* Task:
Write out nothing except the lines running from the one containing "Where should I click to: Tap" to the last line of the data, exactly as they stand.

Dataset entries:
========

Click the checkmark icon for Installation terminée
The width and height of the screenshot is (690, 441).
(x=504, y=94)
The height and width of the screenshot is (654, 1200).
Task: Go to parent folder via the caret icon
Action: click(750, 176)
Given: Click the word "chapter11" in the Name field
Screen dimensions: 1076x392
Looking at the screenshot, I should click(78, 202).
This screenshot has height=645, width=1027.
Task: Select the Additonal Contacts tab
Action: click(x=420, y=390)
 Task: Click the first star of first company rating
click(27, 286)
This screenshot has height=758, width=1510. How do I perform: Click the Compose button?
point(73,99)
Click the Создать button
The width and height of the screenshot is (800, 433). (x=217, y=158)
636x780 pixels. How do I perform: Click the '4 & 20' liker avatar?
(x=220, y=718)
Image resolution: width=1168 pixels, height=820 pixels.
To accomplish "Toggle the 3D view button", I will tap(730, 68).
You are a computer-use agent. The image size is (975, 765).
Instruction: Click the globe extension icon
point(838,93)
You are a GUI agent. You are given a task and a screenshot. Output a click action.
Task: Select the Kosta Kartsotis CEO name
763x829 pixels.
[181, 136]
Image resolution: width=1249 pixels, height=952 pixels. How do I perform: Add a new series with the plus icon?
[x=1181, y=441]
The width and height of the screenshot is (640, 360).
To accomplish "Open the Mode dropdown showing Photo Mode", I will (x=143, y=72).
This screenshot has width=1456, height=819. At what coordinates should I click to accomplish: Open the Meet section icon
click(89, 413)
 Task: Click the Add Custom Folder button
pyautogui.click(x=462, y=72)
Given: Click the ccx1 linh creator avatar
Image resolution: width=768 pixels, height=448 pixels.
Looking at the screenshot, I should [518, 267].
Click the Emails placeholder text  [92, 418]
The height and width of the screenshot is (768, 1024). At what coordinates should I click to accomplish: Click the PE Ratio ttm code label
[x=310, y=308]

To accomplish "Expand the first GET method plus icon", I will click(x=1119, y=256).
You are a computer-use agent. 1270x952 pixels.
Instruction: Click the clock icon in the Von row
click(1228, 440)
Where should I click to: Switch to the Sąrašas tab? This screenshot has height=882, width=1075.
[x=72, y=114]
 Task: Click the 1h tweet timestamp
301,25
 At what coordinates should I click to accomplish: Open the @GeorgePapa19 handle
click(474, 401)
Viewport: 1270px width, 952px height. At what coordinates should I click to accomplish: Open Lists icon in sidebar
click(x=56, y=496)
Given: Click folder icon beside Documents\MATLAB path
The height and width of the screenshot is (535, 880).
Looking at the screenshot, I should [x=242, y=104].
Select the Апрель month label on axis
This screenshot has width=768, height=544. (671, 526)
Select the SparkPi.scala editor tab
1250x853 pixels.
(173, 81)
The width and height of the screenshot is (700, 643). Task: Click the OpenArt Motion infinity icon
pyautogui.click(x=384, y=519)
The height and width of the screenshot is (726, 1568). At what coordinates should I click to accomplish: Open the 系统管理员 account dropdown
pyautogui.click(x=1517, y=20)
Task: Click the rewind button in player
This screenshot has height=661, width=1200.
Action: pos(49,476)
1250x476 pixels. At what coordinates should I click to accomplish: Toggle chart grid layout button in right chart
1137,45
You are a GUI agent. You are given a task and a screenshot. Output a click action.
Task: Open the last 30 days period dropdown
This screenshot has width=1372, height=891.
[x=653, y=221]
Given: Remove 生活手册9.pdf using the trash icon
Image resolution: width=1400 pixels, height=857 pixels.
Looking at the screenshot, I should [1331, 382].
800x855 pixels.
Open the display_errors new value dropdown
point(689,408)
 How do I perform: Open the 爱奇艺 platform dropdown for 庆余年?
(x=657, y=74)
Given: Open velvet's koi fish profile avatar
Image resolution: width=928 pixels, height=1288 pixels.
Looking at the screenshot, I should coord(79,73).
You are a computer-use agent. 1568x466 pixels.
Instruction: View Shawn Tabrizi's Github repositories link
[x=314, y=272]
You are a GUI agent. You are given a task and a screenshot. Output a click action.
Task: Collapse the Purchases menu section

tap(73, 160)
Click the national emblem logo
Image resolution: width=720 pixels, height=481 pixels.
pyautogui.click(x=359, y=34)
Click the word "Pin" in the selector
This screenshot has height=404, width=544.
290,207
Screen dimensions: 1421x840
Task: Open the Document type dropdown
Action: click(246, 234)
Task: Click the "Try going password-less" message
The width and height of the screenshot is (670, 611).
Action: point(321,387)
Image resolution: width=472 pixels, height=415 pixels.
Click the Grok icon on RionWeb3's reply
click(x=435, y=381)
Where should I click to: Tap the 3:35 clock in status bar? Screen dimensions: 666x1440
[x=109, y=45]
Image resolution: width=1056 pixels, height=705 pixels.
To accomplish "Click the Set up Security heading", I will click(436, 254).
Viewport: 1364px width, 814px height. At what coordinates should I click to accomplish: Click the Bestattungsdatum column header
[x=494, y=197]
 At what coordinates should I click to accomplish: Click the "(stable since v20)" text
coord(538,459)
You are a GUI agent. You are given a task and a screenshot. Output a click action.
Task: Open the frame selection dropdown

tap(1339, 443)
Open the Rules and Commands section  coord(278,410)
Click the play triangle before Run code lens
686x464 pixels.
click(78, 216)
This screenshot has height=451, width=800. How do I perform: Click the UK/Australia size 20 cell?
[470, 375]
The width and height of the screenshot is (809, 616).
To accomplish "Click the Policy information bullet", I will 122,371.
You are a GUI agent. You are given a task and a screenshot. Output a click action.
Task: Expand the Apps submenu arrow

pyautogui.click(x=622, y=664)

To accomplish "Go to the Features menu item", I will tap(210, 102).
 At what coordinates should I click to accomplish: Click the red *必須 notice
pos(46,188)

========

* Your response:
Where should I click to: Tap the 3:35 clock in status bar? Screen dimensions: 666x1440
[x=109, y=45]
Image resolution: width=1056 pixels, height=705 pixels.
To accomplish "Click the Set up Security heading", I will click(436, 254).
Viewport: 1364px width, 814px height. At what coordinates should I click to accomplish: Click the Bestattungsdatum column header
[x=494, y=197]
 At what coordinates should I click to accomplish: Click the "(stable since v20)" text
coord(538,459)
You are a GUI agent. You are given a task and a screenshot. Output a click action.
Task: Open the frame selection dropdown

tap(1339, 443)
Open the Rules and Commands section  coord(278,410)
Click the play triangle before Run code lens
686x464 pixels.
click(78, 216)
This screenshot has height=451, width=800. How do I perform: Click the UK/Australia size 20 cell?
[470, 375]
The width and height of the screenshot is (809, 616).
To accomplish "Click the Policy information bullet", I will 122,371.
You are a GUI agent. You are given a task and a screenshot. Output a click action.
Task: Expand the Apps submenu arrow

pyautogui.click(x=622, y=664)

To accomplish "Go to the Features menu item", I will tap(210, 102).
 At what coordinates should I click to accomplish: Click the red *必須 notice
pos(46,188)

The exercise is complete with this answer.